**Saved data entries**
=======
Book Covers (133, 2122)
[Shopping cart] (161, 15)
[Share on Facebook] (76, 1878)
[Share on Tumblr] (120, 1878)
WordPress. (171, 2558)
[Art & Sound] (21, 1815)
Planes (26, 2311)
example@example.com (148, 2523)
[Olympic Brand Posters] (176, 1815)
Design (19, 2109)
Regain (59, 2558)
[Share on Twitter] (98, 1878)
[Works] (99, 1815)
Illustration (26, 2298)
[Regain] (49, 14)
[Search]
=======
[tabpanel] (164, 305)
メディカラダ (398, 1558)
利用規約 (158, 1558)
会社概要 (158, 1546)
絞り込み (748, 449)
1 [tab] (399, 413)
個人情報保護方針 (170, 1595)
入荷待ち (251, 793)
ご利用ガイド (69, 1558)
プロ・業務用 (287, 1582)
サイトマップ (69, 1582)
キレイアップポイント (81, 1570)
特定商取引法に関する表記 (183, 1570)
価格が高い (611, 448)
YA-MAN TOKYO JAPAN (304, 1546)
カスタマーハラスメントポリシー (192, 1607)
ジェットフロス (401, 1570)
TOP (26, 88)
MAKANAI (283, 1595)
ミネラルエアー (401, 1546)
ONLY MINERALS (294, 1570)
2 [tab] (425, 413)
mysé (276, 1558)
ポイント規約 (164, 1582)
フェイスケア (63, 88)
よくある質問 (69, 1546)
=======
Of the lines above, retype only those from the line containing "サイトマップ (69, 1582)" through the line containing "よくある質問 (69, 1546)", including both, exactly.

**Written answer**
サイトマップ (69, 1582)
キレイアップポイント (81, 1570)
特定商取引法に関する表記 (183, 1570)
価格が高い (611, 448)
YA-MAN TOKYO JAPAN (304, 1546)
カスタマーハラスメントポリシー (192, 1607)
ジェットフロス (401, 1570)
TOP (26, 88)
MAKANAI (283, 1595)
ミネラルエアー (401, 1546)
ONLY MINERALS (294, 1570)
2 [tab] (425, 413)
mysé (276, 1558)
ポイント規約 (164, 1582)
フェイスケア (63, 88)
よくある質問 (69, 1546)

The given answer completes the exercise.